Cleanup after decommission of the WDQS full graph endpoint
Open, In Progress, HighPublic

Description

At least the following needs to be cleanup:

  • puppet role / profiles / configuration related to the full graph
  • DNS entries
  • UI minisite

Event Timeline

Gehel removed Gehel as the assignee of this task.Feb 3 2026, 3:39 PM

Grafana is showing data for performance metrics for the legacy endpoint and it appears queries still run on query-legacy-full.wikidata.org (example). Is this because the cleanup work is still in progress?

Grafana is showing data for performance metrics for the legacy endpoint and it appears queries still run on query-legacy-full.wikidata.org (example). Is this because the cleanup work is still in progress?

Damn, Blazegraph was restarted on that node.
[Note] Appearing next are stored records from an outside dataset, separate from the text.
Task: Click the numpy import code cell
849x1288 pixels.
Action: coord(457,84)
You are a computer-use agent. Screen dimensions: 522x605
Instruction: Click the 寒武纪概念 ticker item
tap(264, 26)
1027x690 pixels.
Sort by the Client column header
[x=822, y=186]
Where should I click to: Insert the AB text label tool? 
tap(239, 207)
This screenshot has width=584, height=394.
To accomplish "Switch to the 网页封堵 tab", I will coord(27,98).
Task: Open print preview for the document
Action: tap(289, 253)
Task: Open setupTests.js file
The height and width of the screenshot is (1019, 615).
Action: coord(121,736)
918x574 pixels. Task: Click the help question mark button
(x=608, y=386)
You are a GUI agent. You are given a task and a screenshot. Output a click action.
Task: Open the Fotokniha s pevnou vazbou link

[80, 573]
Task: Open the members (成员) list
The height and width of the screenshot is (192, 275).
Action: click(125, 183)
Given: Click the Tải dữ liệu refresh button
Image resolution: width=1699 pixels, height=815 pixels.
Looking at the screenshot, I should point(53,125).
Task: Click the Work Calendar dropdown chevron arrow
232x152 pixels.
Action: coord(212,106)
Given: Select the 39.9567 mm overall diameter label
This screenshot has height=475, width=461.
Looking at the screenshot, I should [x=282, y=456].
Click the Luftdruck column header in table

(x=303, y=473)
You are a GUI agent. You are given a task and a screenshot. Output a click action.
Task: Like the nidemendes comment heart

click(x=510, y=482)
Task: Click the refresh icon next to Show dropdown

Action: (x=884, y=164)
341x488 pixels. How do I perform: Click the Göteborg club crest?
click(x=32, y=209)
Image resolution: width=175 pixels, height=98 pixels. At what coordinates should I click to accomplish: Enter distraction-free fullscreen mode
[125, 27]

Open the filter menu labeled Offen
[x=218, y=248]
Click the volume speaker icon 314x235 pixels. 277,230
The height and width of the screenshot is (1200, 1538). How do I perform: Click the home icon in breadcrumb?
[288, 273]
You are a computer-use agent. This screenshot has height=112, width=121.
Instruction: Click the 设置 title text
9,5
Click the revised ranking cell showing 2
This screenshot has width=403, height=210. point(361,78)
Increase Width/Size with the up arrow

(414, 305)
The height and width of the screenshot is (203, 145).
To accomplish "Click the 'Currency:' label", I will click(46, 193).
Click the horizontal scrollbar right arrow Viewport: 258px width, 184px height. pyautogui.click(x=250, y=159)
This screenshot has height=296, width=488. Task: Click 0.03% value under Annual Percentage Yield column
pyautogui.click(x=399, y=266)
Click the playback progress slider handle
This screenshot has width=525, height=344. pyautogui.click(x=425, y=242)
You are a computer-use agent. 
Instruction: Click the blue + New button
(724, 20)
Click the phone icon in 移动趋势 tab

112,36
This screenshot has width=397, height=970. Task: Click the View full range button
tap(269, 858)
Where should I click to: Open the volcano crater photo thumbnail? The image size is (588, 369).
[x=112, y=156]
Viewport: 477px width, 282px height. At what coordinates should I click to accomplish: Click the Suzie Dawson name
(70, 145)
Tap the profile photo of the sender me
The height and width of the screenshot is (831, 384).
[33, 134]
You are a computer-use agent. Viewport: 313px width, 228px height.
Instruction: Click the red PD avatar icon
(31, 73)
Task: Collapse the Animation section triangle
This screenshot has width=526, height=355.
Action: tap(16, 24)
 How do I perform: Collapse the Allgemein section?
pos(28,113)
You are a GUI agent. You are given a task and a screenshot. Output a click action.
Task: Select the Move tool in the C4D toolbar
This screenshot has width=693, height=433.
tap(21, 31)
Let me kill it again.

Mentioned in SAL (#wikimedia-operations) [2026-03-04T09:03:24Z] <gehel> switching off Blazegraph on wdqs2009 (legacy full graph endpoint is end of life) - T411410 / T415073

Change #1247926 had a related patch set uploaded (by Gehel; author: Gehel):

[operations/dns@master] wdqs: remove query-legacy-full.wikidata.org - end of life

https://gerrit.wikimedia.org/r/1247926

Change #1247933 had a related patch set uploaded (by Gehel; author: Gehel):

[operations/puppet@production] wdqs: cleanup code related to query-legacy-full.wikidata.org

https://gerrit.wikimedia.org/r/1247933

Change #1247947 had a related patch set uploaded (by Gehel; author: Gehel):

[operations/deployment-charts@master] wdqs: remove query-legay-full

https://gerrit.wikimedia.org/r/1247947

Change #1247926 merged by Gehel:

[operations/dns@master] wdqs: remove query-legacy-full.wikidata.org - end of life

https://gerrit.wikimedia.org/r/1247926

I've removed the DNS records, so query-legacy-full.wd.o is truely unreachable now.

Change #1247933 merged by Ryan Kemper:

[operations/puppet@production] wdqs: cleanup code related to query-legacy-full.wikidata.org

https://gerrit.wikimedia.org/r/1247933

Change #1247947 merged by jenkins-bot:

[operations/deployment-charts@master] wdqs: remove query-legacy-full

https://gerrit.wikimedia.org/r/1247947

Change #1248694 had a related patch set uploaded (by Ryan Kemper; author: Ryan Kemper):

[operations/deployment-charts@master] wdqs: remove stale legacy-full-gui release entry

https://gerrit.wikimedia.org/r/1248694

Merged puppet cleanup (https://gerrit.wikimedia.org/r/c/operations/puppet/+/1247933)
and deployment-charts cleanup (https://gerrit.wikimedia.org/r/c/operations/deployment-charts/+/1247947).
Also ran helmfile apply across staging/eqiad/codfw to teardown the
wikidata-query-legacy-full-gui helm release.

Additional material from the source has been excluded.